▸ WORK INSTRUCTION: Convert the entries below into a JSON list of strings, one string per line, skipping blank lines. Include only the lines from the one containing "The image size" through the end of the entries, and omit the pictures.

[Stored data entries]
◆ ◆ ◆ ◆ ◆

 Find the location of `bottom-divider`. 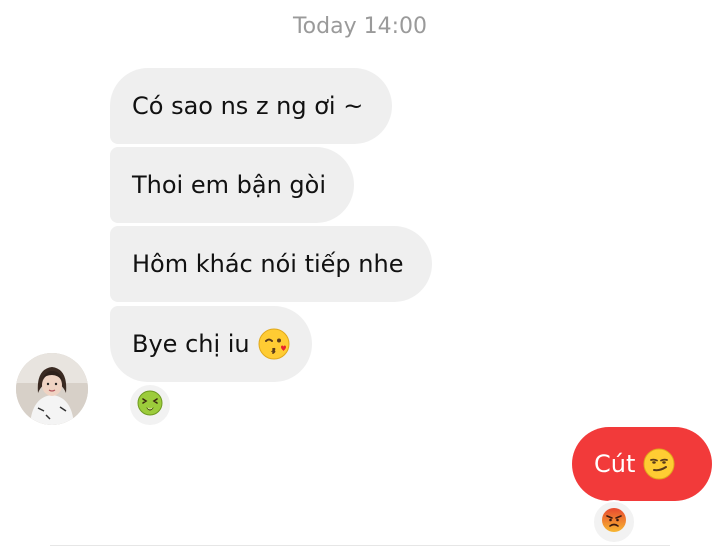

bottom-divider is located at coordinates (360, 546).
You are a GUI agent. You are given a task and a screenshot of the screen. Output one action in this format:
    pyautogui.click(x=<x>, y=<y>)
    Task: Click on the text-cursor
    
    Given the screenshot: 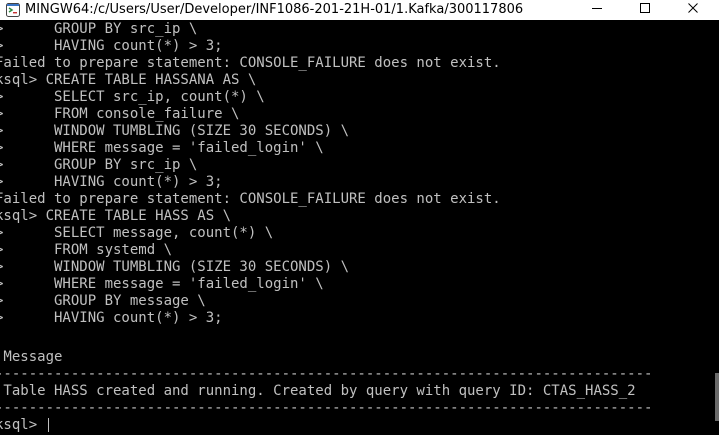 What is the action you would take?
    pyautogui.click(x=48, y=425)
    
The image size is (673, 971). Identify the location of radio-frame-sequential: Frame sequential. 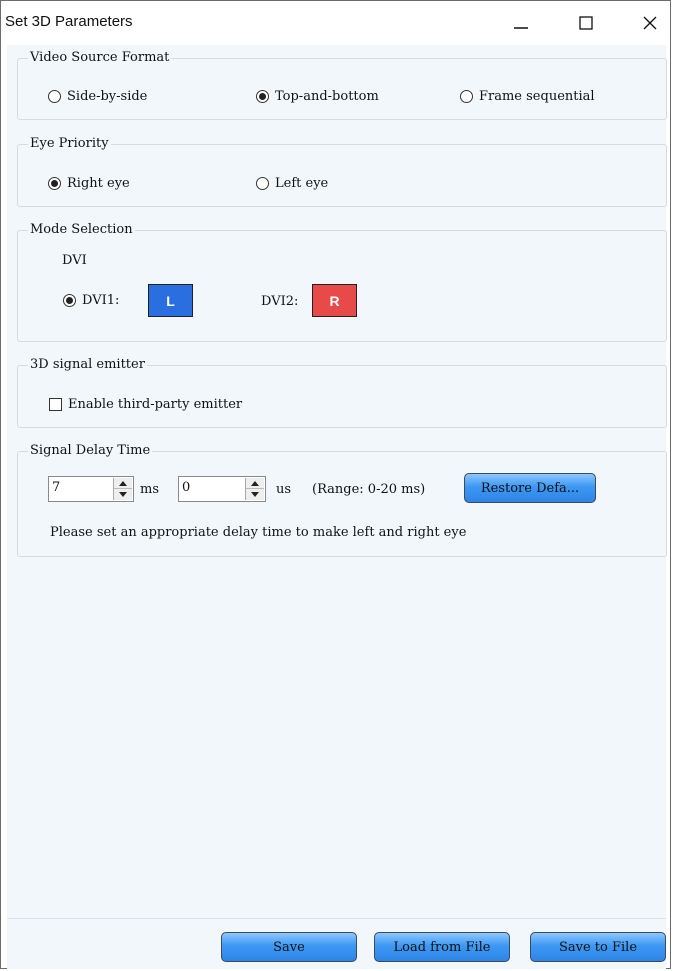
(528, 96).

◆ ◆ ◆ ◆ ◆

▸ TASK RESULT:
[
  "The image size is (673, 971). Identify the location of radio-frame-sequential: Frame sequential. ",
  "(528, 96)."
]